= DATA EXTRACT =
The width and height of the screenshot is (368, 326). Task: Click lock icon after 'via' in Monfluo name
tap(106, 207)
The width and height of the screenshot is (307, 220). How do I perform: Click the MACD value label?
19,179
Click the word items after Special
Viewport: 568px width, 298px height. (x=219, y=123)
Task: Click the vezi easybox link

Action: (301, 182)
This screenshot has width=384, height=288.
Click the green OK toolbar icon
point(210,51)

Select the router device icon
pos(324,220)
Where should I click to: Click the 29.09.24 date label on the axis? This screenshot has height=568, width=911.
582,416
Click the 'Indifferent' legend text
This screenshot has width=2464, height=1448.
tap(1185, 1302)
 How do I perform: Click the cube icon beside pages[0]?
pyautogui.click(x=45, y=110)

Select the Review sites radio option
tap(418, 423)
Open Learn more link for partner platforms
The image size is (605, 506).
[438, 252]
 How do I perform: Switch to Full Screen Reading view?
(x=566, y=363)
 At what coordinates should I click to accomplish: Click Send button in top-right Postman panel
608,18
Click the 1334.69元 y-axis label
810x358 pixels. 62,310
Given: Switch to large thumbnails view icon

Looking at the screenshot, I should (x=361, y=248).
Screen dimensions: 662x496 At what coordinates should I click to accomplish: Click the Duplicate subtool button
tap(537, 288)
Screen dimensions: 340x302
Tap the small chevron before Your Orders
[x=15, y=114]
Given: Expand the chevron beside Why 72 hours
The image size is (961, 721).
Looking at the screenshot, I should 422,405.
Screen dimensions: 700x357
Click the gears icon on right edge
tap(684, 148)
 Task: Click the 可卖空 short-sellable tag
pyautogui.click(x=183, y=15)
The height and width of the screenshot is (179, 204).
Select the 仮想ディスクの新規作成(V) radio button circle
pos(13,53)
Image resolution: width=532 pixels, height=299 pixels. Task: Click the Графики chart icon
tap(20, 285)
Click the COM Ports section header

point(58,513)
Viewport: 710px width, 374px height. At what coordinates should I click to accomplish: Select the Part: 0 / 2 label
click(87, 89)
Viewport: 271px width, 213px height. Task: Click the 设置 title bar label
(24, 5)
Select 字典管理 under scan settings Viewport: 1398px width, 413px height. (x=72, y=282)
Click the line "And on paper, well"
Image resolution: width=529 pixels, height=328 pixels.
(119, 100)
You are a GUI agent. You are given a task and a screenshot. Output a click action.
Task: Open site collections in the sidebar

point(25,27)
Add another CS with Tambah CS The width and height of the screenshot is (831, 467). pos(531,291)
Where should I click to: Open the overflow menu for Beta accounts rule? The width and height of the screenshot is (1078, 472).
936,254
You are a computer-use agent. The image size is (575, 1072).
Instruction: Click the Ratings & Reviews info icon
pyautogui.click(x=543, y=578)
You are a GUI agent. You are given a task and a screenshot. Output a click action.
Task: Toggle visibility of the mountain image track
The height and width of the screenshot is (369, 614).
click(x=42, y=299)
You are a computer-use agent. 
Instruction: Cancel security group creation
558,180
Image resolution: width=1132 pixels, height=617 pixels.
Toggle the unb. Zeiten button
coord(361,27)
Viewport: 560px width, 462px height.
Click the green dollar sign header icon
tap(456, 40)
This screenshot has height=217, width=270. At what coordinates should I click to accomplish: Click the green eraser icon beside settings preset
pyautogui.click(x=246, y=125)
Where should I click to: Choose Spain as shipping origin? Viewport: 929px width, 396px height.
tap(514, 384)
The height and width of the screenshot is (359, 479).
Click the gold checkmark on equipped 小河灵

= GOAL OF THE EXERCISE =
Take every line above carrying "agent" and return it.

= TASK ANSWER =
You are a GUI agent. You are given a task and a screenshot. Output a click action.
You are a computer-use agent. The image size is (575, 1072).
You are a GUI agent. You are given a task and a screenshot. Output a click action.
You are a computer-use agent. 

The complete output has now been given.